Renzi apra il cantiere della Tv

Editoriale giugno 2014 –

Dunque, una quota di minoranza di RaiWay sarà venduta entro breve tempo per cercare di far recuperare alla Rai un po’ di soldi, tali da compensare i fondi venuti a mancare per il provvedimento del Governo, che a sua volta aveva il problema di trovare la copertura dei famosi 80 euro in busta paga. Non staremo a replicare la polemica dello scorso editoriale (l’assurdità del provvedimento governativo è stata evidenziata anche dall’UER), ma facciamo osservare che una cosa molto seria come la proprie…

Dunque, una quota di minoranza di RaiWay sarà venduta entro breve tempo per cercare di far recuperare alla Rai un po' di soldi, tali da compensare i fondi venuti a mancare per il provvedimento del Governo, che a sua volta aveva il problema di trovare la copertura dei famosi 80 euro in busta paga.

Non staremo a replicare la polemica dello scorso editoriale (l'assurdità del provvedimento governativo è stata evidenziata anche dall'UER), ma facciamo osservare che una cosa molto seria come la proprietà degli impianti di trasmissione (per giunta della Radio e Tv pubblica) viene messa in campo per una situazione d'occasione che nulla ha a che vedere con decisioni strategiche e con le riforme di cui il Governo si riempie la bocca. In compenso qualcuno 'accarezza' ipotesi magari anche interessanti (RaiWay come struttura di servizio che diffonda, se sarà il caso, anche i programmi delle Tv locali) ma buttate lì, senza alcun serio disegno complessivo di riforma del mondo televisivo, almeno per quel (poco) che si capisce.

Non vorremmo che la stessa cosa capitasse ora con gli altri intenti illustrati da un Presidente del Consiglio che dovrebbe far capire una buona volta che idea di riforma del mondo televisivo abbia in mente. Per adesso si sono sentiti solo propositi, anche buoni, ma sempre lanciati ai quattro venti con veemenza, come se ci fosse qualcuno (l'attuale Rai, si capisce) da punire.

Renzi dice, più o meno: la Rai è troppo grossa, ha troppi dipendenti, troppe strutture e troppe sedi, spende troppo e spreca tanto, ha avuto finora un rapporto organico con i partiti che va reciso e di fatto è strutturata ancora sulla base della legge di riforma del 1976. Analisi giusta, condivisibile, ma quel che è ancora più importante è che il modello Rai è sempre più isolato in un'Europa che sta cercando un po' nel suo complesso di trovare un nuovo senso alle reti di servizio pubblico.

Il punto è infatti che la Rai, se effettivamente nelle sue parti essenziali è tuttora contrassegnata dalla suddivisione decisa dai partiti negli anni '70 (all'epoca, RaiUno e Tg1 alla Dc, RaiDue e Tg2 al Psi e RaiTre e Tg3 al Pci), ha anche da sempre una doppia fonte di finanziamento che ne fa un gruppo, di fatto, con una doppia anima, ovvero canone e pubblicità al contempo. Da anni ci si scervella su come contrassegnare i programmi di servizio pubblico e far notare invece come gli altri siano trasmessi per via della natura 'commerciale' della stessa Rai, che non può perdere troppi colpi sul mercato pubblicitario.
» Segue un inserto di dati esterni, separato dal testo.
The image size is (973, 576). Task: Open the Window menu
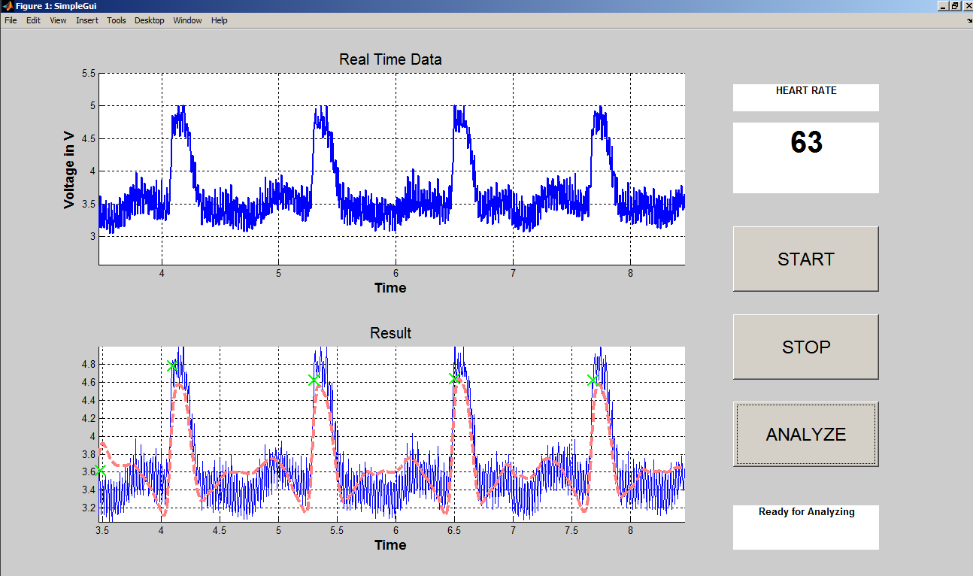(x=186, y=20)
L'abbiamo detto molte volte negli anni scorsi ma se si vuole discutere di cosa sia ancor oggi la Rai non si può non porlo come punto essenziale: servizio pubblico e Tv commerciale spesso fanno a pugni fra loro e anche altri Paesi stanno cercando di ritrovare il senso della presenza di una Tv pubblica, come si diceva.

Sono problemi da affrontare con attenzione e consapevolezza della alta posta in gioco ma che - si ha invece l'impressione - vengono messi in campo con superficialità, puntando sui provvedimenti più 'facili' e 'popolari' (ma quanti sono i giornalisti delle sedi regionali Rai? - si butta lì - . Tanti, di sicuro, ma perché c'è questo modello?

La Rai si è strutturata così all'epoca della creazione delle Regioni negli anni '70).

Soprattutto manca la consapevolezza che la Rai è solo una parte di un sistema televisivo che è a sua volta profondamente da riformare, figlio com'è del conflitto di interessi (ebbene sì, ma Renzi non ne parla mai), quello che ha portato Mediaset ad avere a sua volta tre reti e a stracomandare in lungo e in largo, di fatto, sul mercato pubblicitario.

Per proseguire l'analisi manca lo spazio ma ci basta aver fatto capire come ci sia tanto da lavorare, se si vorrà davvero cambiare il mondo della Tv e dei media in Italia. Renzi apra un cantiere vero, trasparente e aperto a tutti, e eviti le facili sparate: quelle servono davvero a poco.